How To: When Wireless LANs Collide!



What Doesn't Help

When faced with a wireless LAN that won't behave, people will try most anything in search of a cure. But some "solutions" don't really help and can actually hurt your (and your neighbors') WLANs performance. Let's look at some "solutions" commonly suggested:

  • Turning on WEP / Using authentication
    Encryption methods such as WEP and WPA or using one of the many 802.1x authentication methods will keep unwanted clients from associating with your wireless LAN, but not from trying! Preventing association keeps clients from using significant amounts of your WLAN's bandwidth, but association attempts - especially in areas with many wireless clients - can still cause performance to degrade, particularly in slower 802.11b networks.Put another way, use of encryption doesn't do anything to the radio signal itself, but only to the information it is carrying. So while I recommend enabling WPA (or WEP if WPA isn't available) for security reasons, it doesn't do anything to reduce the effect of too many radios in too small a space.

  • Turning off SSID broadcast

    Although it's not the security precaution that some articles make it out to be, and it won't really help keep your clients from trying to associate with other wireless LANs, turning off the broadcast of your APs SSID could help your neighbor's clients to stay on their own WLAN. But again, change your default SSID, too, because if your neighbor's laptop detected and saved it in its "Preferred network" list at some point, it will still look for it during its association attempts.

  • Selecting 11g-only mode
    Owners of 802.11g equipment may have a few other knobs to fiddle with, depending on the products they have. Some 11g APs allow disabling of the 802.11b "Protection" mechanism that enables slower 11b clients to interoperate with faster 11g APs. Disabling "protection", however, is similar to enabling WEP or WPA in that the radio signal - and its negative effects - is still present. Shutting off protection, however, can have a larger negative performance effect on your WLAN than enabling WEP or WPA.

The effect of disabling 11b "protection"

Figure 9: The effect of disabling 11b "protection"
(click on the image for a full-sized view)

Figure 9 shows throughput plots made with a Linksys WRT54G router and WPC54G CardBus card. Both traces were made with the pair set to 11g-only mode, i.e. "protection" disabled. The top trace shows throughput with no other clients in-range, while the bottom trace shows the effect of a single 11b client card just trying to associate with WRT54G - almost a 20% reduction in average throughput!

The amount of performance hit varies with many factors, but is so pronounced because turning off protection essentially turns off the coordination between 11b and 11g AP and clients. This raises the occurrence of transmit collisions and increases the probability that data will need to be retransmitted, lowering throughput.

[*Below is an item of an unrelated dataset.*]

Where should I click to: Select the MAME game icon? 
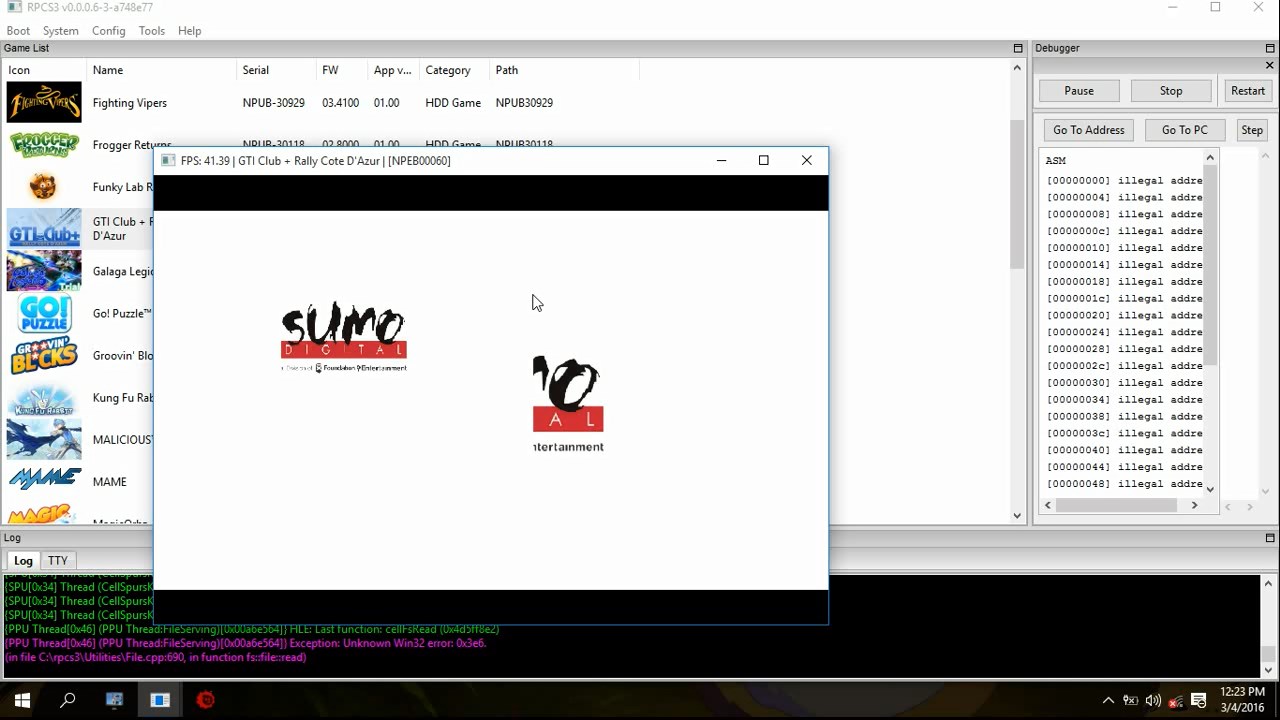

Tip! TIP: For more on 11b protection, see the 802.11g NeedToKnow - Part 1.

  • Boosting your signal

    As pointed out in the Wireless LAN Performance Improvement NTK, signal boosting solves at best half the problem since it can only help a client to "hear" an AP better and not vice-versa. Though I have to admit that boosting could help keep your client from straying by providing a stronger signal to latch onto, I would personally use this only as a last resort. Solving a problem by passing it on to someone else (your neighbor) isn't really a solution, in my opinion.

  • Using Super-G

    Super-G's controversial "channel bonding" technique can cause severe problems in nearby WLANs under certain conditions (see the Atheros Super-G NeedToKnow - Part 1 for the details). But I put using Super-G for this purpose in the same category as signal boosting, i.e. not a real solution and something that may cause more problems than it solves.